My task is to find if the product of 2 positive definite matrices is also positive definite?
My intuition tells me it is not true but I cannot find a counterexample.
If my intuition was false, do this 2 matrices need to be symmetric to be true?
Thanks a lot for your help,
 A: I found an answer on another forum finally. 
For me, a matrix is positive definite if xTAx>0 for all column vector x.
We have A=[1,2;2,5] and B=[1,-1;-1,2] 2 positive definite matrix
AB=[-1,3;-3,8] is not positive definite as [1,0]AB[1;0]=-1
The issue with eigenvalue and positive definite matrix is that there are not equivalent
-> If the matrix is positive definite then its eigenvalue are positive.
But positive eigenvalues does not guarantee that the matrix is positive definite.
A: We can define a (not necessarily symmetric) real $n \times n$ matrix $A$ to be positive definite if ${\bf x}^T A {\bf x} \geq 0$ for all ${\bf x} \in \mathbb{R}^n$ and equality holds if and only if $x={\bf 0}$.
Then
$$A = \begin{pmatrix}
1& 2a\\
0& 1
\end{pmatrix}$$
is positive definite if and only if $|a|<1$.  And so is the transpose.  But, if you try to compute the product of some of these matrices, you'll find a product to two which is no longer definite.
Here's a non-symmetric positive definite matrix which squares to a indefinite matrix:
$$L = \begin{pmatrix}
1& 1\\
-1& 1
\end{pmatrix}.$$  
For symmetric positive definite matrices, as Jules says in the comments above, the product of two symmetric matrices need not be symmetric.  Indeed, if $A$, $B$, and $AB$ are symmetric, then we must have that $AB = (AB)^T = B^T A^T = BA$.  However, since every matrix commutes with itself, the square of a positive definite matrix is positive definite.  
This note may be helpful regarding whether or not to insist that the matrix be defined as a symmetric matrix.  The example below is inspired by this note.
A search of "non symmetric positive definite matrix" will yield this and many other discussions including some here on math.stackexchange.
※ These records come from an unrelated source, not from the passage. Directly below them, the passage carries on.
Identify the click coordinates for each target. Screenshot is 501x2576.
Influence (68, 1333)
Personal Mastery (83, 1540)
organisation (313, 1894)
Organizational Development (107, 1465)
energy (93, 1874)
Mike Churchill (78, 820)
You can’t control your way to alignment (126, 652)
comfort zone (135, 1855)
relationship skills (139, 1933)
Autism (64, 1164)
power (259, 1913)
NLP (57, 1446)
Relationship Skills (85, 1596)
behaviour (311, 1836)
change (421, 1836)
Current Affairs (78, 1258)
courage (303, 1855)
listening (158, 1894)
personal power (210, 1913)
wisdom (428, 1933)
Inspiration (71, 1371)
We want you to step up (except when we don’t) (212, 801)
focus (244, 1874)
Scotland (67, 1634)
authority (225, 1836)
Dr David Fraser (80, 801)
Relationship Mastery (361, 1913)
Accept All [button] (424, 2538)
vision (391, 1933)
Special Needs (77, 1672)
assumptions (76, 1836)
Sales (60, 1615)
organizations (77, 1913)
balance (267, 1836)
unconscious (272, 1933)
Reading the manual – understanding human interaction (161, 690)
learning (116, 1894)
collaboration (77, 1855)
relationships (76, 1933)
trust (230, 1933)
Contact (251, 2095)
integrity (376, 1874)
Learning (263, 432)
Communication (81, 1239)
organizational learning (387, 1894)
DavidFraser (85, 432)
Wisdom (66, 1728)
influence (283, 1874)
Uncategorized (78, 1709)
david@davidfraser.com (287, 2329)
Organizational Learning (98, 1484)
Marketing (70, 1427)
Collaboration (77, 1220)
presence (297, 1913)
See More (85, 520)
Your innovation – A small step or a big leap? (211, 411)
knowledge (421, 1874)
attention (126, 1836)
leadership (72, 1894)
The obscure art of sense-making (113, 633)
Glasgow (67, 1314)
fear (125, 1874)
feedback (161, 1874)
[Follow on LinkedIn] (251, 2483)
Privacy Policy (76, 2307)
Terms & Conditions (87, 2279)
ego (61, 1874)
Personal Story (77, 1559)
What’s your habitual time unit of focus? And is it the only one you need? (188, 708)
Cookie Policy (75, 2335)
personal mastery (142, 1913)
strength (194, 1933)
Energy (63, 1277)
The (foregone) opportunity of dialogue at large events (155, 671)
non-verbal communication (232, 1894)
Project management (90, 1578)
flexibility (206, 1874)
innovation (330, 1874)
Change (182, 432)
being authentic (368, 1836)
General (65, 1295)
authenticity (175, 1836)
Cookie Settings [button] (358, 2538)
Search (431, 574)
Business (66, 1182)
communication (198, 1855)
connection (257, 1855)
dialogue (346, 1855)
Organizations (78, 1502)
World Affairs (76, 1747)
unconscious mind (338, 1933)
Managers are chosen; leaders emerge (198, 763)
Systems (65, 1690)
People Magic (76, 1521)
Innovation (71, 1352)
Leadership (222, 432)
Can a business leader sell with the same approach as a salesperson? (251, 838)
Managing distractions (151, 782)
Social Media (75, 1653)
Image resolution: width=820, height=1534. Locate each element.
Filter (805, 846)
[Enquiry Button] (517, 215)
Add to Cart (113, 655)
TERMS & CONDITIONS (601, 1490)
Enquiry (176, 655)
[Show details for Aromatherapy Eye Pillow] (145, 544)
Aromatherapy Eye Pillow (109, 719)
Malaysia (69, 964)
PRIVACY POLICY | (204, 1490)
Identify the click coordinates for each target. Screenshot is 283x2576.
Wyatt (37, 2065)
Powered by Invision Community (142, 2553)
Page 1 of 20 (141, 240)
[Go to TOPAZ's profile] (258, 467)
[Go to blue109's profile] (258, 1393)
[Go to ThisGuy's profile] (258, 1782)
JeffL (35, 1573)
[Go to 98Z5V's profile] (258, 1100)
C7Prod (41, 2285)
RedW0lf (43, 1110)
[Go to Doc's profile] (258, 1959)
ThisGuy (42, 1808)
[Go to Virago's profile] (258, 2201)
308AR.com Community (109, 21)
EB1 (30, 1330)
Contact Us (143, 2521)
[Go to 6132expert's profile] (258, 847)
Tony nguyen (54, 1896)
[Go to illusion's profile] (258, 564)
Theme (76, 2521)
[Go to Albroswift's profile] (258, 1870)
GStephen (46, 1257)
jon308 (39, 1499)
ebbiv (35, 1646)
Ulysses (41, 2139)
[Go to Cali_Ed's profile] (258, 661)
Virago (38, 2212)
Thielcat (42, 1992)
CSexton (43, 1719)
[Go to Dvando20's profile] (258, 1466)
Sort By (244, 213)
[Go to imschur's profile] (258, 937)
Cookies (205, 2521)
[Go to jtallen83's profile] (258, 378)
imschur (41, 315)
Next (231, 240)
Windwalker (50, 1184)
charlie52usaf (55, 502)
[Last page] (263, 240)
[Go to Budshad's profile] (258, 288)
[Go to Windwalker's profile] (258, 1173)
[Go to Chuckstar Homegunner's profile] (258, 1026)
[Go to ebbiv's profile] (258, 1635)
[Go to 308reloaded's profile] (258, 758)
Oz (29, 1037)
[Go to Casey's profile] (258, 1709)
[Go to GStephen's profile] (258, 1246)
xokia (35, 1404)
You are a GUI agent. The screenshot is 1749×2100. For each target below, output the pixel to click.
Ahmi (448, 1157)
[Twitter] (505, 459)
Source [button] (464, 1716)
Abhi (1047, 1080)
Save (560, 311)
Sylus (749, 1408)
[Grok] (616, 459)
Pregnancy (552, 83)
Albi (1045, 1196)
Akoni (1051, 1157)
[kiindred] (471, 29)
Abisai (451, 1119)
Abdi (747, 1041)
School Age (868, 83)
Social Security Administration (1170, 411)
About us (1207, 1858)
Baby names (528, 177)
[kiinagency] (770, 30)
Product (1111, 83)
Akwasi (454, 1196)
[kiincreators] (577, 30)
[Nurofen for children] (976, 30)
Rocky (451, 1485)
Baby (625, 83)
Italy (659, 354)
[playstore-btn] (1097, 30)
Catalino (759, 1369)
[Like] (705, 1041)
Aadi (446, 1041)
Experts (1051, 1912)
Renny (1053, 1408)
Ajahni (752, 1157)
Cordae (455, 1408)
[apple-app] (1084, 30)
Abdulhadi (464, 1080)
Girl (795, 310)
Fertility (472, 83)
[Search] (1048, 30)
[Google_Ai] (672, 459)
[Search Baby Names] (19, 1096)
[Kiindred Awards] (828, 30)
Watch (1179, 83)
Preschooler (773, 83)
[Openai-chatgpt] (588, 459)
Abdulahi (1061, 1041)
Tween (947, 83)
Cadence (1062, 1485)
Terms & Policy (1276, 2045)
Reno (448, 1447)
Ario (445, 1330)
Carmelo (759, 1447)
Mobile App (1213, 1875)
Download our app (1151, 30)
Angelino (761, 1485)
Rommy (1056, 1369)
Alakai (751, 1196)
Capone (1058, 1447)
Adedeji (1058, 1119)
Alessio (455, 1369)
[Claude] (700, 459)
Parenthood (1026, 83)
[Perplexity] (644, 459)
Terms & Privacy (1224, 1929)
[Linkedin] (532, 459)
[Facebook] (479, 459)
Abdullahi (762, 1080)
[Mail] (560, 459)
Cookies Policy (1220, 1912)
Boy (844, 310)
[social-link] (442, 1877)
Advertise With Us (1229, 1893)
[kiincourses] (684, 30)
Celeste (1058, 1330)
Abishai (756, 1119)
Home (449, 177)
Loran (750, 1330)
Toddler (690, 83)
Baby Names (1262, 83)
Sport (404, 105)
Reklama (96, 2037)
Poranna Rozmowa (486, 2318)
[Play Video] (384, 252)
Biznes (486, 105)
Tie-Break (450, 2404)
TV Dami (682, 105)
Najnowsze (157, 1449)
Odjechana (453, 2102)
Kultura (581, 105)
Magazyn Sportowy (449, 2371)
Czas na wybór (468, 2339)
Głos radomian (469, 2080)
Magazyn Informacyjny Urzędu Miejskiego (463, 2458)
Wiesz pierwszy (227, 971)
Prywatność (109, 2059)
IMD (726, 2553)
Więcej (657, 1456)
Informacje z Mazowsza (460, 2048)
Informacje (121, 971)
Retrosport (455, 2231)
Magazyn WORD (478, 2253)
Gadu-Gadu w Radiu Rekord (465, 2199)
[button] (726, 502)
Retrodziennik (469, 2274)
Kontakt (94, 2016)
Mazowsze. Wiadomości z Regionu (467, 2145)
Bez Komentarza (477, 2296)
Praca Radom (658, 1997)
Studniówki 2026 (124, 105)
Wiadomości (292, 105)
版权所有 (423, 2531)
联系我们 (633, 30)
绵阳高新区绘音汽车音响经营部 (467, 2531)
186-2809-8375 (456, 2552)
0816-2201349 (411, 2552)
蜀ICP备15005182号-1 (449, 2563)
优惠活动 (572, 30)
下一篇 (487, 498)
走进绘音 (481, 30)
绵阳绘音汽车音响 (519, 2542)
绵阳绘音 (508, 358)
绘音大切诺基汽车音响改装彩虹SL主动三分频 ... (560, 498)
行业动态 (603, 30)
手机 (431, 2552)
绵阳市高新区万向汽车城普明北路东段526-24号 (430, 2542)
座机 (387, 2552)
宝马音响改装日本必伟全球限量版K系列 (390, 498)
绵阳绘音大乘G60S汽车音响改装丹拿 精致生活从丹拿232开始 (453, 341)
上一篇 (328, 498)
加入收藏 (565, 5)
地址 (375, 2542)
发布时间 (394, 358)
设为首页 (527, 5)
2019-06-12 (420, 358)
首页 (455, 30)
One final example: consider $q(x,y) = {\bf x}^T A {\bf x} = x^2 + 2axy + y^2$. We find that the symmetric matrix associated to this quadratic form is 
$$M = \begin{pmatrix}
1& a\\
a& 1
\end{pmatrix},$$
so that $q(x,y) = {\bf x}^T M {\bf x}$.  This is positive definite if and only if its determinant is positive (which proves the claim about the matrix $A$ above).